Example 4: Creating Docker images in the build stage
Docker is a container platform that standardizes build automation by letting us package any software regardless of the language. By building a Docker image, we get a portable application we can run on any machine, as long as it has a container runtime installed. It also allows us to run the application at scale on orchestration platforms like Docker Swarm or Kubernetes.
Semaphore includes everything you need to build a Docker image. You only need to supply a Dockerfile
with the build instructions.
The easiest way of writing a Dockerfile is by starting from a base image. Semaphore provides images for popular languages in the Semaphore Container Registry. For example, this Dockerfile is for packaging a Python application:
# use image in Semaphore container registry
FROM registry.semaphoreci.com/python:3.9
# copy source files
ADD . ./opt/
WORKDIR /opt/
# install dependencies
RUN pip install --upgrade pip
RUN pip install -r requirements.txt
# start application
CMD ["python","app.py"]
Use these commands in the CI job to build the image:
checkout
docker build -t my-image .
It works, but the image is lost as soon as the job completes. We must upload it into a registry in order to keep it. And for that, you have to supply login information for an image registry with a secret.

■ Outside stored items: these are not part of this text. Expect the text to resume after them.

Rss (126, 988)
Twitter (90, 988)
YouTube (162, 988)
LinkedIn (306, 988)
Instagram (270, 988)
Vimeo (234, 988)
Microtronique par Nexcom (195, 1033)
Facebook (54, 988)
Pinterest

To create a secret, click on your account badge on the top right corner and then Settings.
Where to find Settings menu.
Then click on Secrets > New Secret.
Create a secret called dockerhub
with your Docker Hub username and password:
Create a secret to store Docker Hub credentials
Now you can access the username and password in the job:
echo "${DOCKER_PASSWORD}" | docker login -u "${DOCKER_USERNAME}" --password-stdin
Next, you can pull the last image to speed up the build process:
docker pull $DOCKER_USERNAME/awesome-application:latest || true
Finally, build and push the image:
docker build -t $DOCKER_USERNAME/awesome-application:latest --cache-from=$DOCKER_USERNAME/awesome-application:latest .

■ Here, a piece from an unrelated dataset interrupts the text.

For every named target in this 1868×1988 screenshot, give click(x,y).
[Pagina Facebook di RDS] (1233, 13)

docker push $DOCKER_USERNAME/awesome-application:latest
The complete job commands are:
echo "${DOCKER_PASSWORD}" | docker login -u "${DOCKER_USERNAME}" --password-stdin
docker pull $DOCKER_USERNAME/awesome-application:latest || true
docker build -t $DOCKER_USERNAME/awesome-application:latest --cache-from=$DOCKER_USERNAME/awesome-application:latest .

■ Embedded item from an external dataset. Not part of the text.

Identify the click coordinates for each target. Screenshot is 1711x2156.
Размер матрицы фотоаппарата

docker push $DOCKER_USERNAME/awesome-application:latest
Don’t forget to activate the secret in your job:
Activate the secret in the block
What we have seen are the basic building blocks for a Docker image. The process is mostly the same for any language. The only thing that changes are the contents of the Dockerfile. We have a few in-depth tutorials and example Dockerfiles for you to peruse below:
- Dockerizing Java Applications
- Dockerizing JavaScript and Node
- Dockerizing Python Applications
- Dockerizing Ruby on Rails
- Dockerizing PHP Applications
- Dockerizing Elixir Applications
What’s Next
We learned what build automation is and saw a few examples. The principles always remain the same, regardless of the language or framework used.
The principle used in all examples is that the build stage runs in a pipeline. By running fast code checks right after compilation— and before the automated test suite—you optimize your continuous integration process for fast feedback.
I hope these recommendations help you optimize your build process. Happy building!